CUB PLAYS IN AUSTRALIA WHILE TIGER PROWLS AT HOME
Author: By TONY MITCHELL
Date: 11/02/1992
Publication: Sydney Morning Herald

NEXT MONTH, Dario Fo, Italy's foremost actor-playwright, will be 66.
Together with his wife, Franca Rame, he has written, directed and
performed in nearly 60 plays, and he and Rame are still as hyperactive as
ever.

I caught Fo resting in his Milan flat after his new two-and-a-half-hour
solo show, Joha' Padan'. "It's a true story, based on accounts by
16th-century German and Spanish sailors," he said. "Joha' Padan' is a king
of Zanni - a prototype of Harlequin - who ends up by accident on an
expedition to South America.

"When they get there, he becomes a kind of shaman or spiritual leader
among the Indians, and takes part in their resistance."

Joha' Padan' is playing to full houses in the prestigious Teatro Nuovo - a
far cry from the converted suburban cinemas, occupied factories and
occasional sports stadiums where the couple used to perform their
abrasively satirical left-wing political plays in the '70s and '80s.

Fo's age, dislike of long plane journeys and lack of English have meant
that attempts to get him to perform in Australia have always foundered on
the rocks.

Fo's and Rame's most famous plays - Accidental Death of an Anarchist,
Can't pay? Won't pay |, Female Parts, and the semiautobiographical Open
Couple -have been seen here in local productions, but it's their solo
performances, like Fo's Chinese-inspired fable The Tale of a Tiger, that
hit home harder with audiences in Italy.

Fo has been playing Tiger on and off since he first sprung it on an
unsuspecting Milan audience in 1978, and now David Wenham, an actor 40
years Fo's junior, is presenting it at the Seymour Centre.

It's based on a story performed on a street corner in Shanghai by a
Chinese peasant, who immediately attracted Fo's attention by his profuse
roaring, cat-walking, and narration in a minority dialect - spoken by only
60 million people | Fo decided to do his own version in Padano, the
16th-century peasant dialect of the Po valley near Milan.

His most famous solo show in Padano is Mistero Buffo ("Comic Mystery").

After Tiananmen Square, Fo revived Tale of a Tiger with a new, topical
preamble, relating the story to the Chinese students' demonstrations for
democracy.

"In China, the tigress has a very specific allegorical reference.
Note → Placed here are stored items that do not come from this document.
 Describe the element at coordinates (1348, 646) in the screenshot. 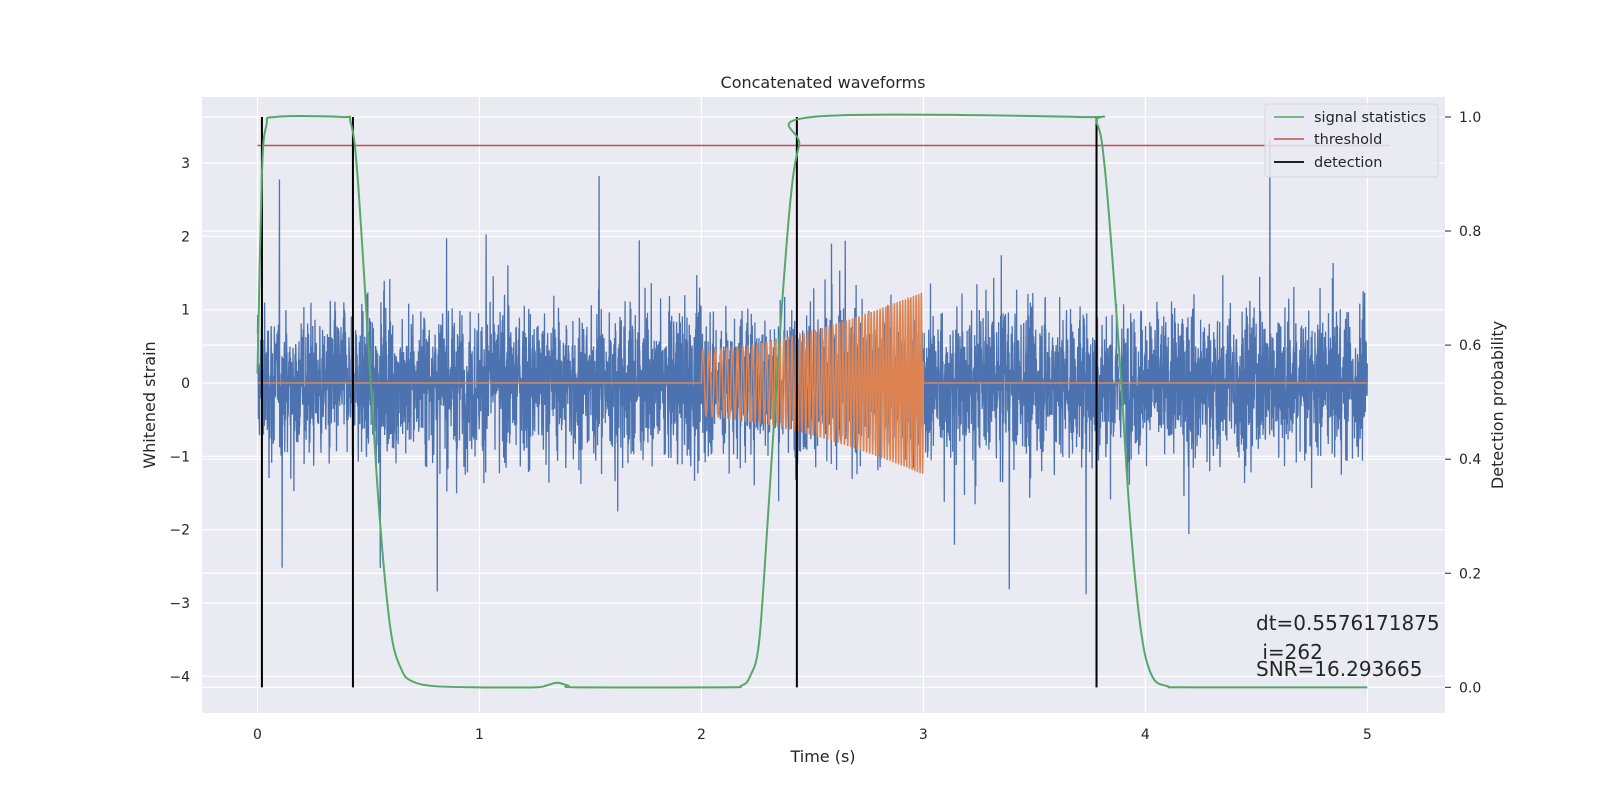

I see `annotations: dt=0.5576171875 i=262 SNR=16.293665` at that location.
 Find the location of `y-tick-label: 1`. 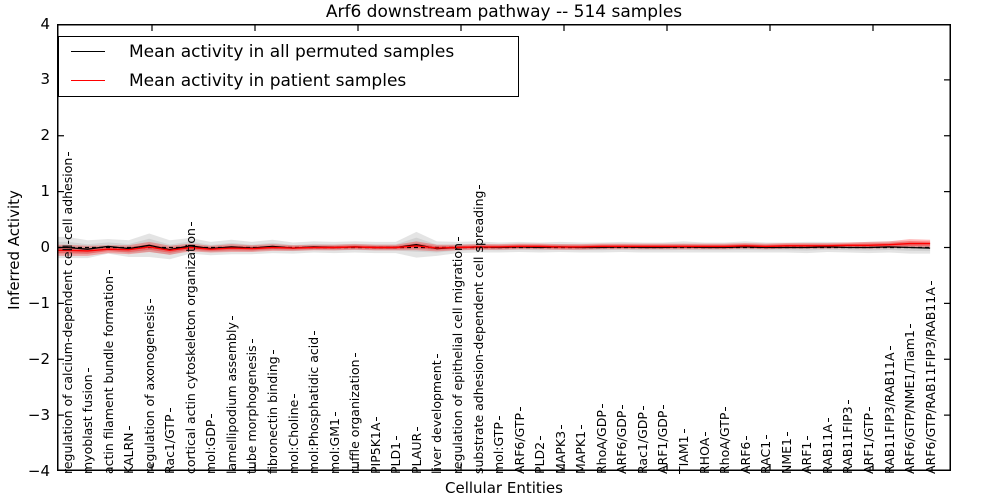

y-tick-label: 1 is located at coordinates (45, 192).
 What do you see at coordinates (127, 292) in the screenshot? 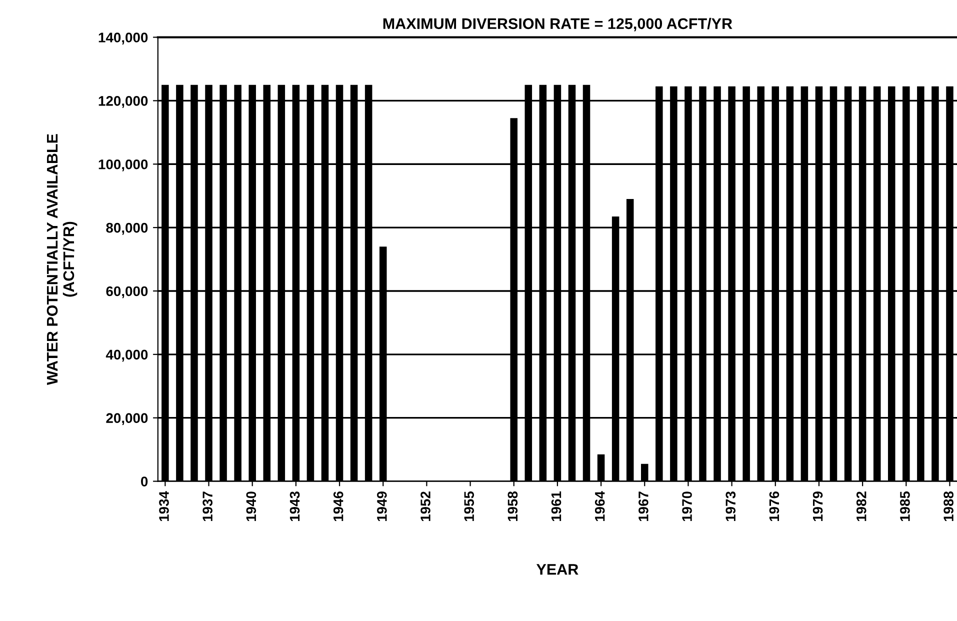
I see `y-tick-label: 60,000` at bounding box center [127, 292].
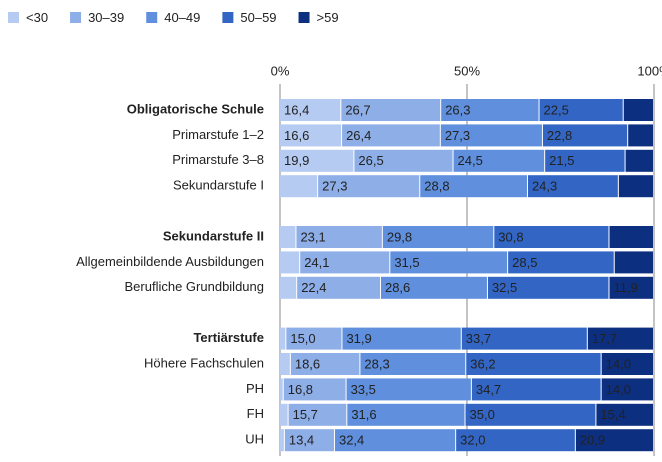 This screenshot has height=462, width=662. Describe the element at coordinates (300, 390) in the screenshot. I see `data-label: 16,8` at that location.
You say
that a woman, or a man, or a nation 'has the tigress' when they make a
stand, and resist, at a time when most people are running away, copping
out and ditching the struggle. A person also 'has the tiger' when they
never expect other people to solve their problems for them."

Surely recent events in China, the USSR and Eastern Europe have shaken
Fo's Maoist beliefs in revolution and working-class struggle?

"I always maintained a highly critical attitude towards the Italian
Communist Party, because I saw its policies as a betrayal of real Marxist
principles of class struggle. I still believe in those principles, because
they involve the struggle to eliminate official doctrines."

For David Wenham, who played the brutal Brett Sprague in The Boys, Gordon
Graham's grim and gritty play, based on the Anita Cobby murder, at the
Stables Theatre last year, and who was also in the Belvoir St football
musical The Headbutt, the style of Tale of a Tiger rather than its
politics had an instant appeal.

"It's so simple and it has enormous comic possibilities for an actor. It's
all about relaying a story to an audience with nothing but your voice and
your body. I did some background research on Chinese history, but I can't
be Dario Fo and I can't be a Chinese peasant, so I think it's a matter of
letting the story tell itself - it's a universal story."